(Stored data entries)
------------------------------------------------------------

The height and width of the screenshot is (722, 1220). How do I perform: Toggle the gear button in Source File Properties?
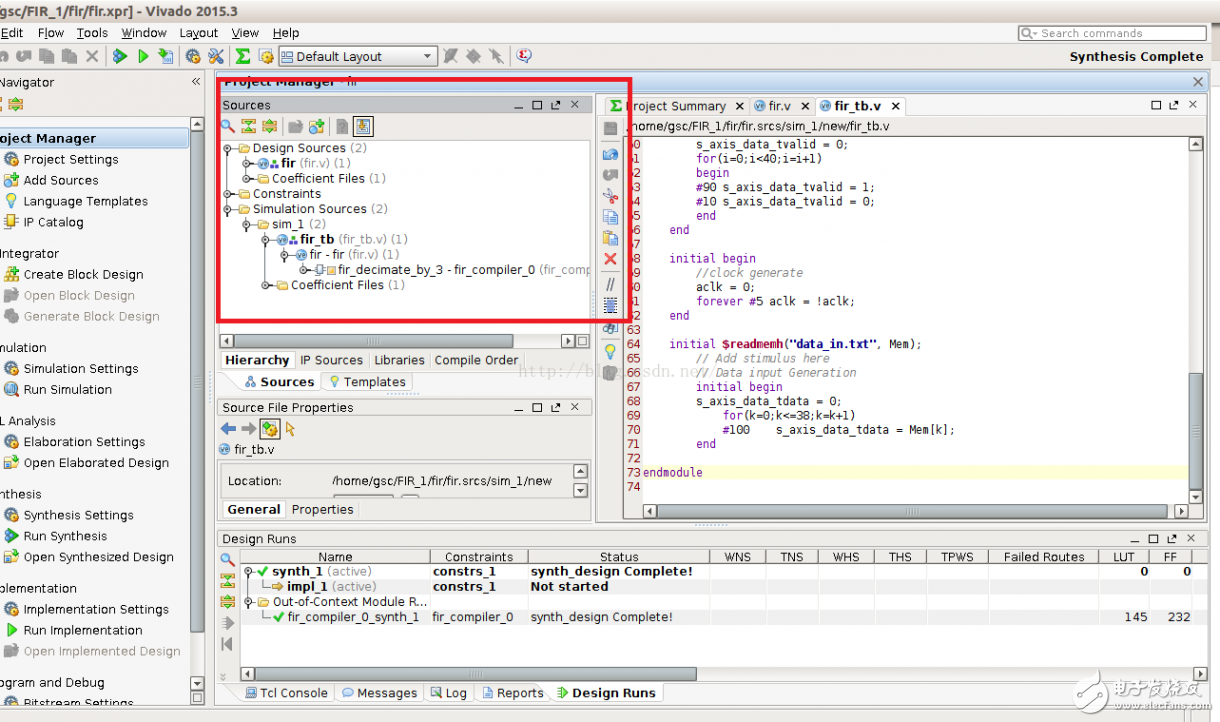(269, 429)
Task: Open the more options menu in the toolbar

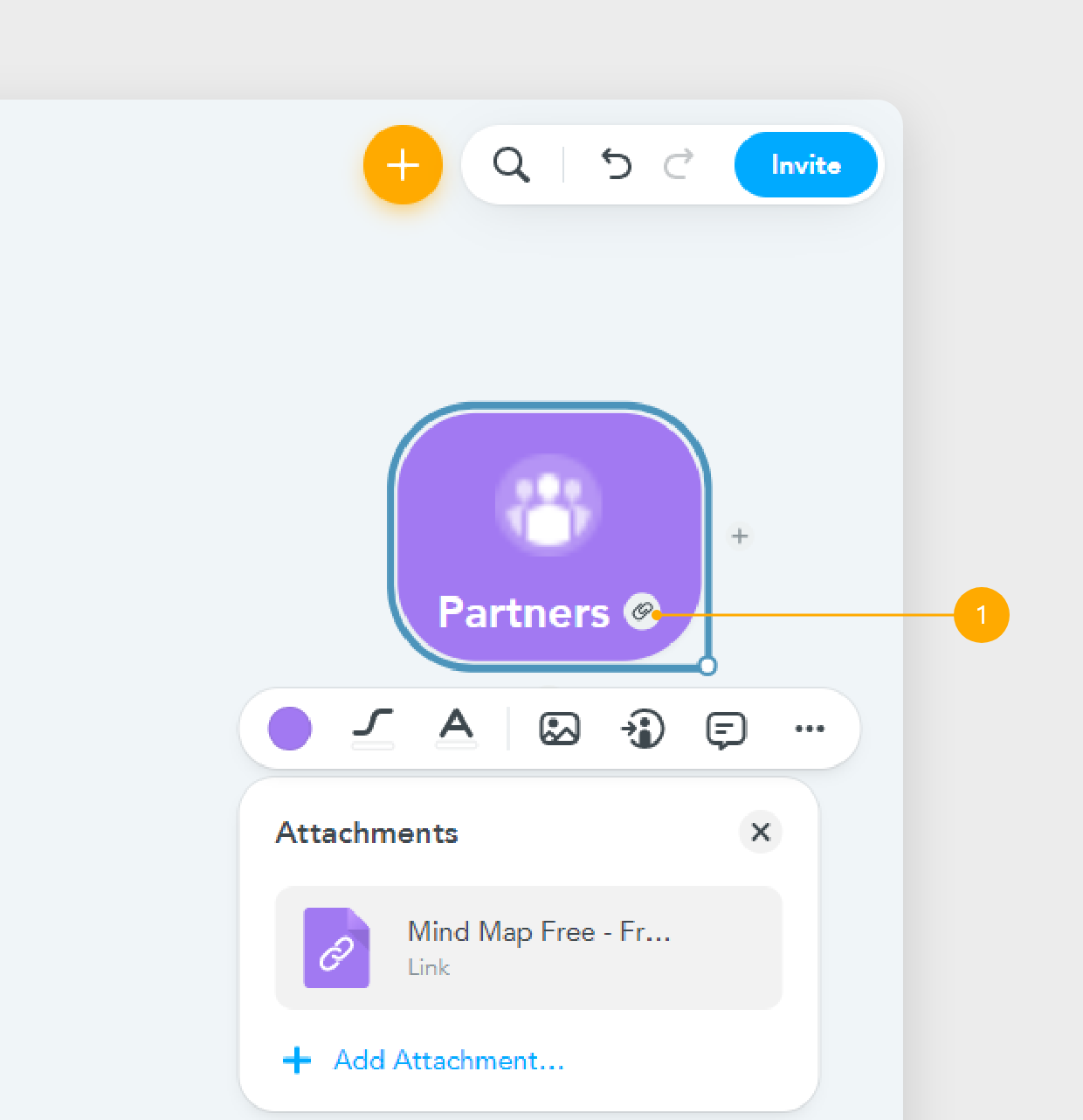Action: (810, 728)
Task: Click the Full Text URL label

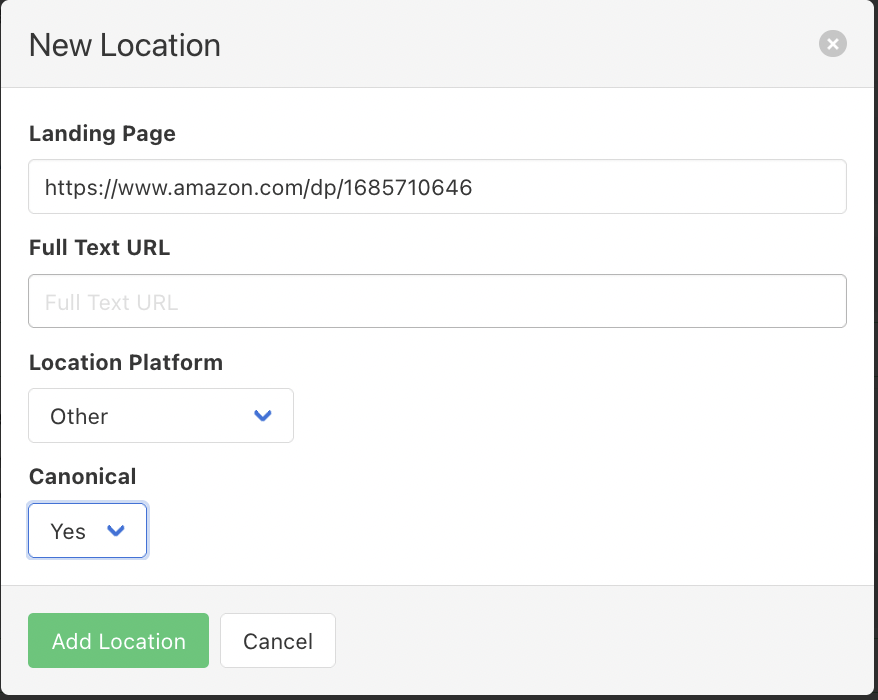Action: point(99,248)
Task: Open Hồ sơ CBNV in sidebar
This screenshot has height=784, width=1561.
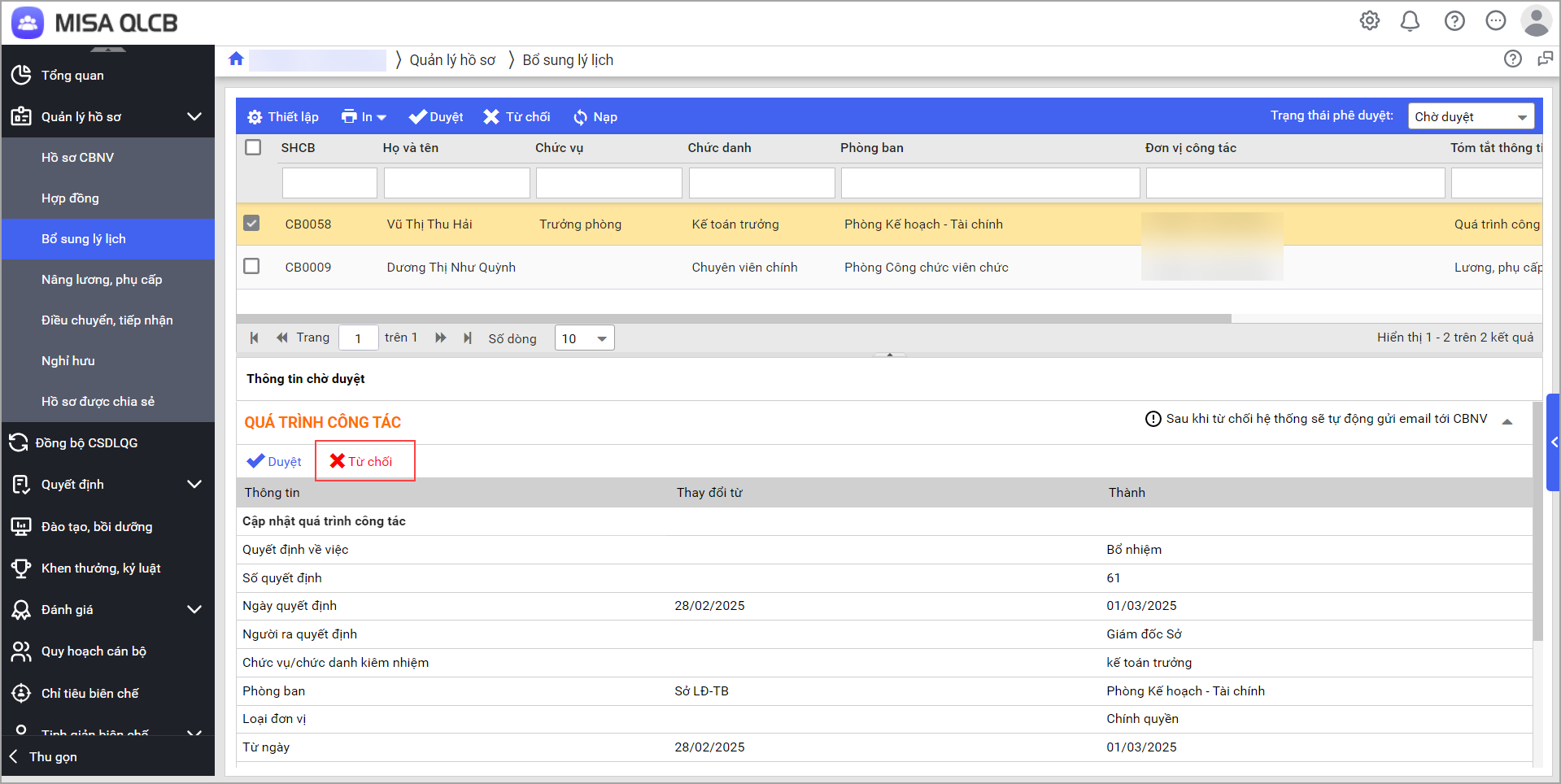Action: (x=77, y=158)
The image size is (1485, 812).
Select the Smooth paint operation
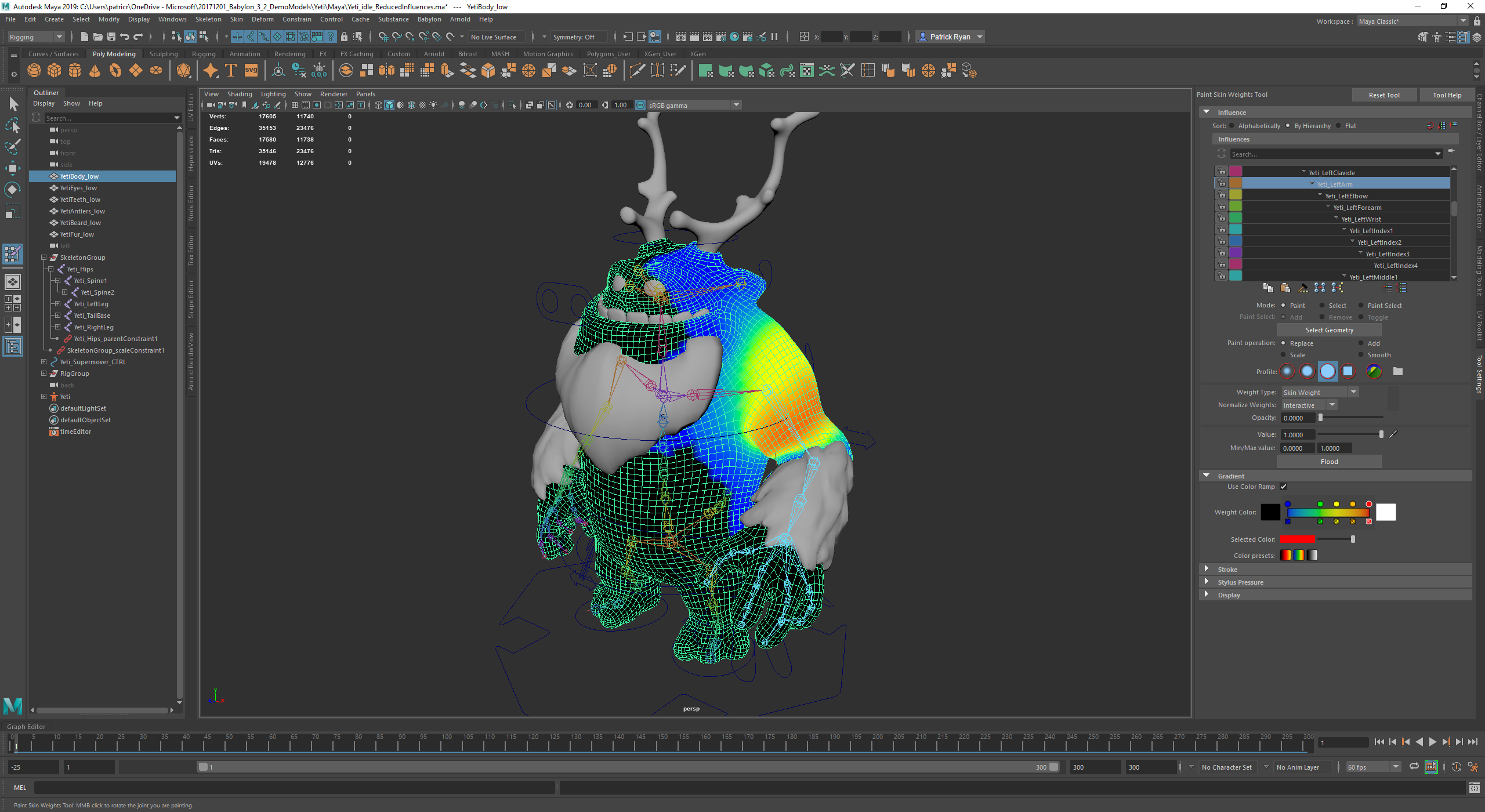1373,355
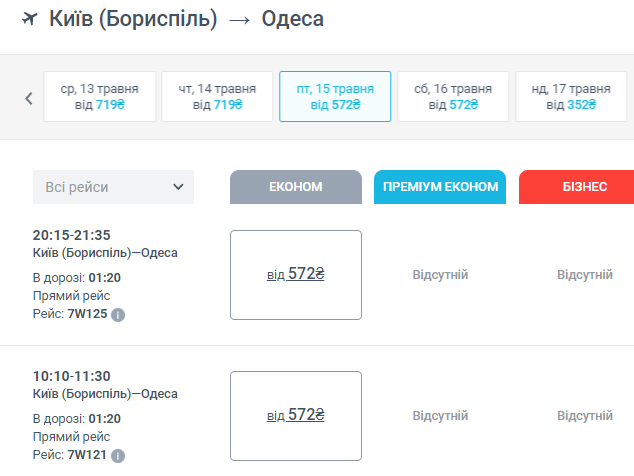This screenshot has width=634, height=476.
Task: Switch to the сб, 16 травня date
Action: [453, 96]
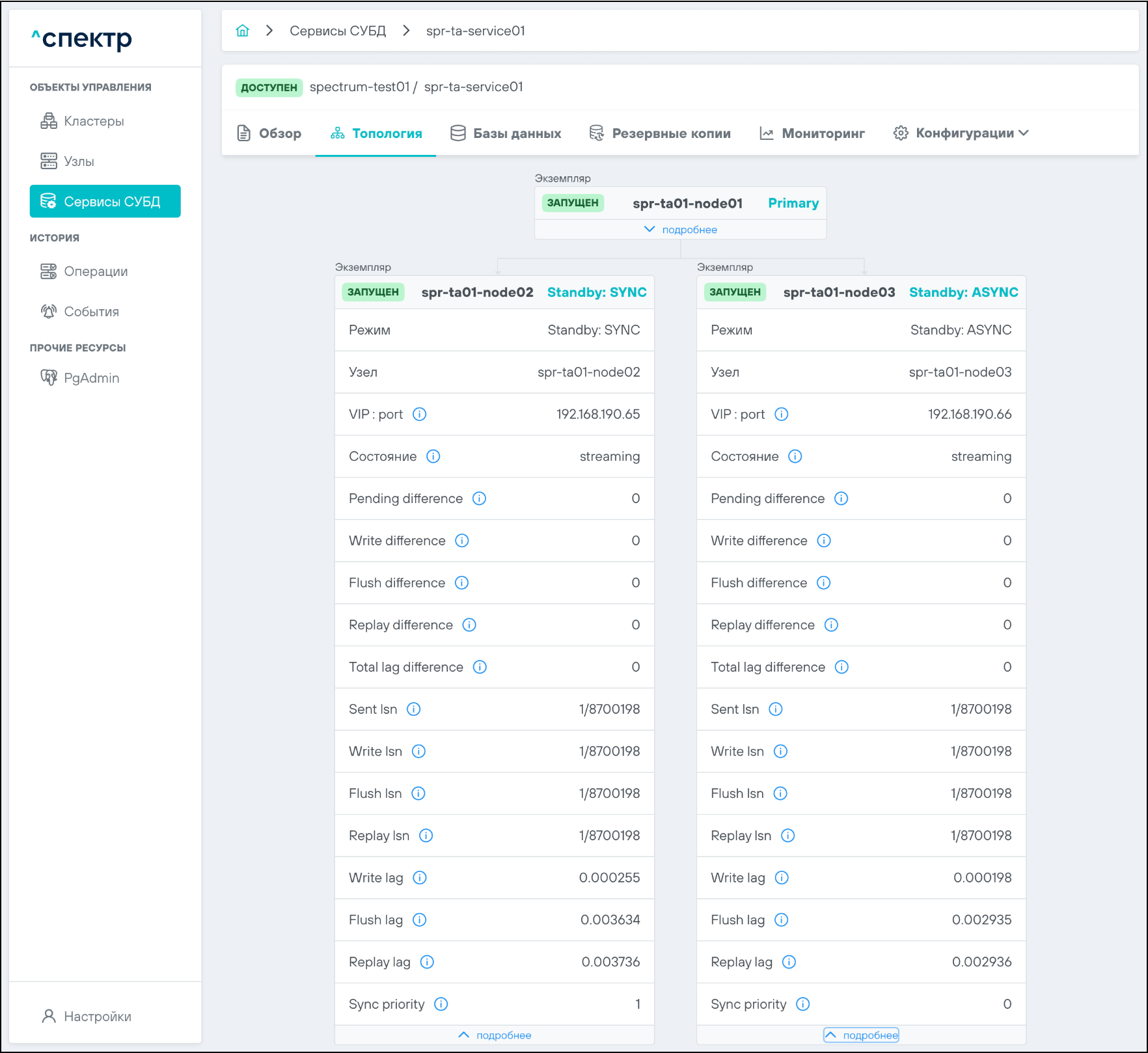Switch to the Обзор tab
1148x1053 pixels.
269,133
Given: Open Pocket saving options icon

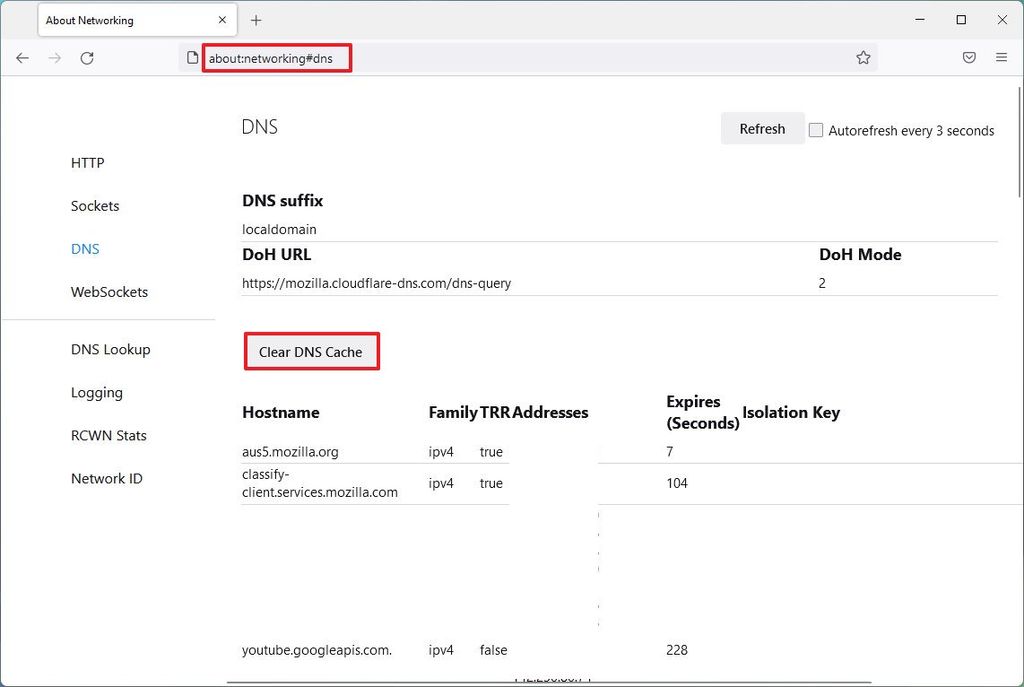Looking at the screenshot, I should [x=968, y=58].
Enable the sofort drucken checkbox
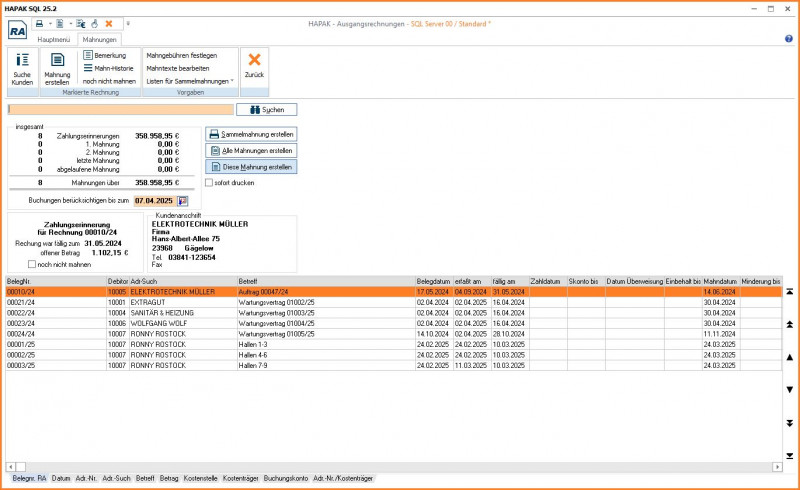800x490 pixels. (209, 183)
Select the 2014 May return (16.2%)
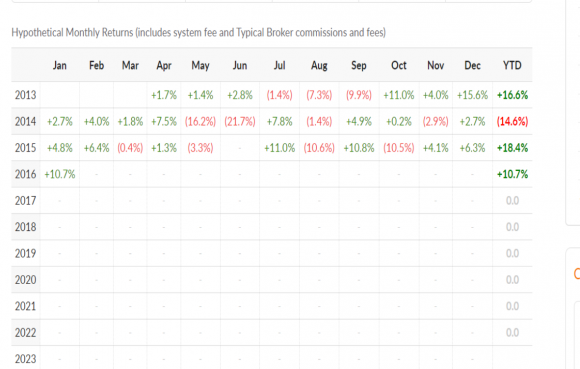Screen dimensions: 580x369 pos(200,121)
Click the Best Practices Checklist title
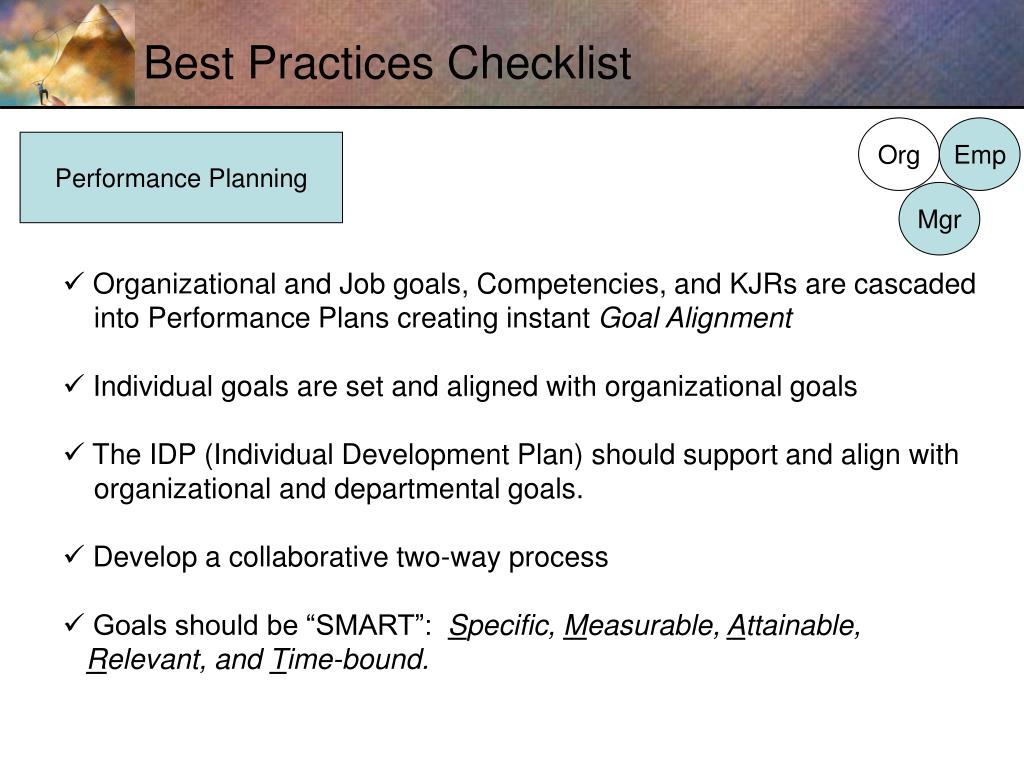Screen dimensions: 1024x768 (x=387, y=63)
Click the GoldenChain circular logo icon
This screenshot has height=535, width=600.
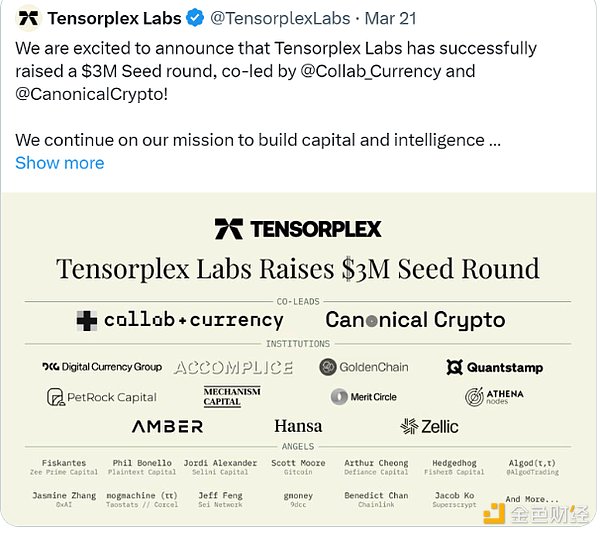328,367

------------------------------------------------------------

Here the job is to print all the data exactly, skipping any image.

**EXERCISE ANSWER:**
The height and width of the screenshot is (722, 1220). How do I perform: Toggle the gear button in Source File Properties?
(269, 429)
Task: Open the more options menu in the toolbar

Action: (810, 728)
Task: Click the Full Text URL label

Action: point(99,248)
Task: Open Hồ sơ CBNV in sidebar
This screenshot has height=784, width=1561.
Action: (x=77, y=158)
The image size is (1485, 812).
Select the Smooth paint operation
1373,355
This screenshot has width=634, height=476.
Task: Switch to the сб, 16 травня date
Action: [453, 96]
Switch to the Обзор tab
1148x1053 pixels.
269,133
Given: Open Pocket saving options icon

Looking at the screenshot, I should [x=968, y=58].
Enable the sofort drucken checkbox
800x490 pixels. (209, 183)
Select the 2014 May return (16.2%)
Screen dimensions: 580x369 pos(200,121)
Click the Best Practices Checklist title
Screen dimensions: 1024x768 (x=387, y=63)
Click the GoldenChain circular logo icon
This screenshot has height=535, width=600.
328,367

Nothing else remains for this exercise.